4.6 Method--Supplementary Steps
[0119] The method 200 can optionally include any number of
additional steps, such as pretreating a substrate S210, which
functions to prepare the substrate (e.g., creating a clean and dry
surface, enhancing adhesion with a photoresist, creating a
substrate of predetermined shape and size, etc.) for any or all of
the remaining steps of the method. Step S210 is preferably
performed prior to S220, but can additionally or alternatively be
performed prior to any step of the method, at multiple times
throughout the method, or at any other point. Pretreating a
substrate can include any or all of: baking the substrate (e.g., at
200 degrees Celsius for 3 minutes), storing the substrate in a
desiccator, cleaning the substrate (e.g., with acetone,
isopropanol, ethanol, etc.), or any other suitable pretreatment.
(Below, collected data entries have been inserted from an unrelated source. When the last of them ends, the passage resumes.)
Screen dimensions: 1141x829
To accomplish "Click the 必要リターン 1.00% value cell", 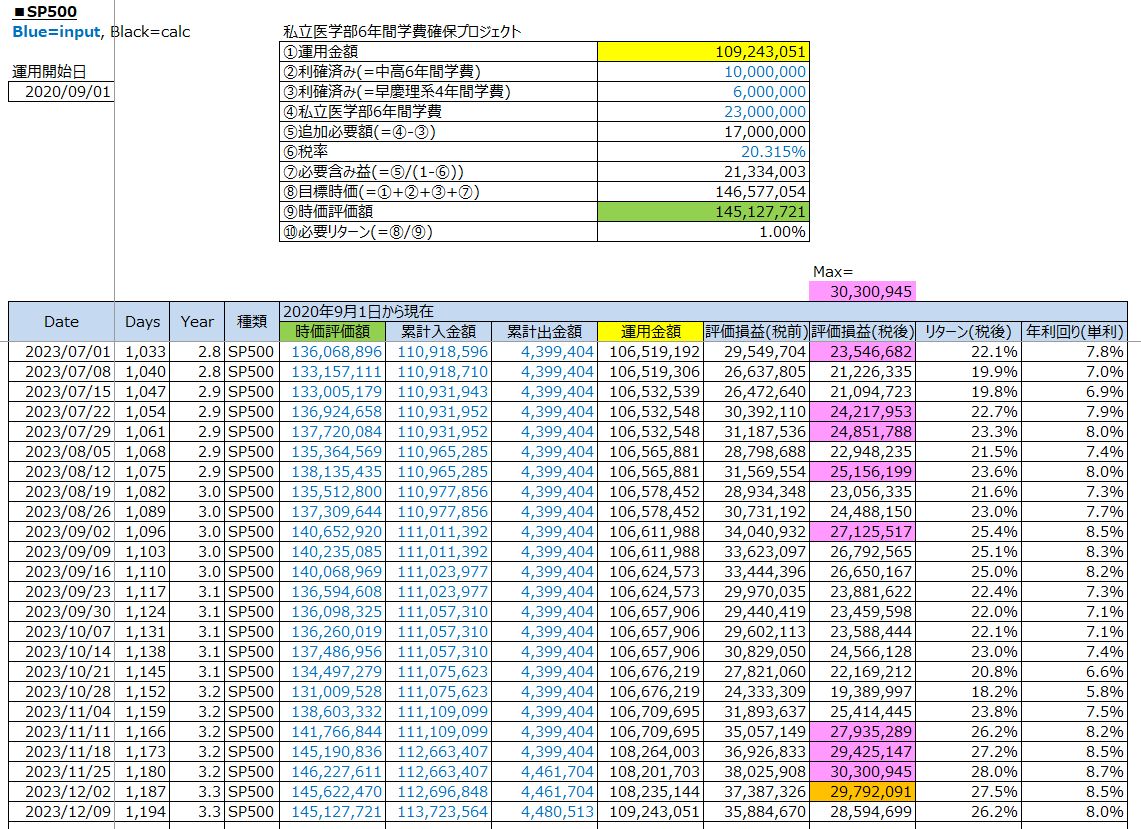I will (702, 232).
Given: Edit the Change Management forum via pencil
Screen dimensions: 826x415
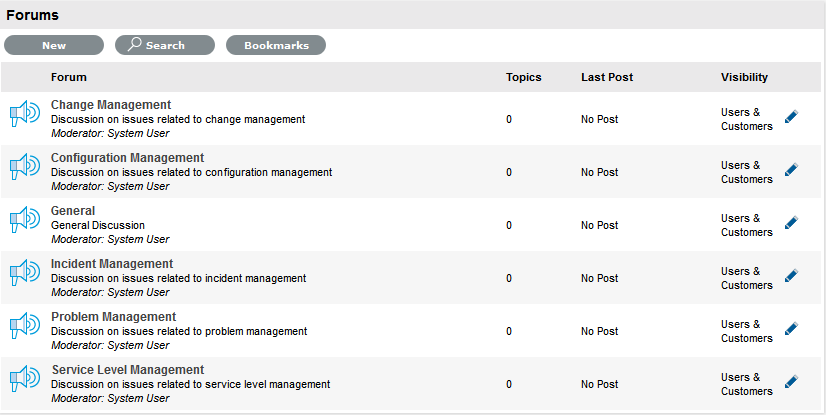Looking at the screenshot, I should (x=791, y=117).
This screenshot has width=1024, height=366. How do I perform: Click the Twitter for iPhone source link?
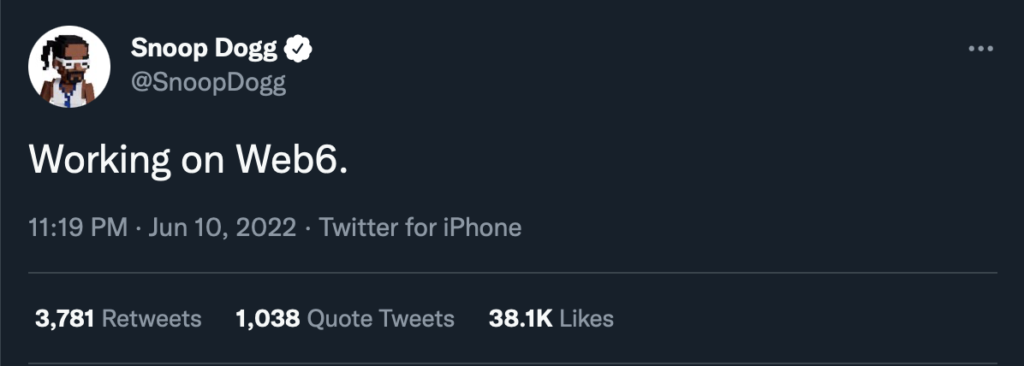420,227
In
one variation, Step S210 includes cleaning the wafer by immersion
in hydrofluoric acid followed by a solvent clean, deionized (DI)
water rinse, and a blow dry.
[0120] Additionally or alternatively, the method can include any
number of sub-processes to prepare the microneedle device for use
S260, such as, but not limited to: removing photoresist (e.g.,
during one of the etching treatments, during a wet etching
treatment, through an oxygen plasma treatment, etc.), curing
photoresist, assembling multiple microneedle devices (e.g., rows of
microneedles) together (e.g., to form a microneedle patch),
attaching one or more microneedle devices to a base or housing or
other packaging, adding a biocompatible material (e.g.,
biocompatible coating) to the microneedle device, adding a wicking
material (e.g., paper, fabric, etc.), or any other suitable
sub-process. Step S260 is preferably performed after step S250 but
can additionally or alternatively be performed at any other point
during the method.
[0121] The method 200 can additionally or alternatively include any
other suitable steps performed in any suitable order.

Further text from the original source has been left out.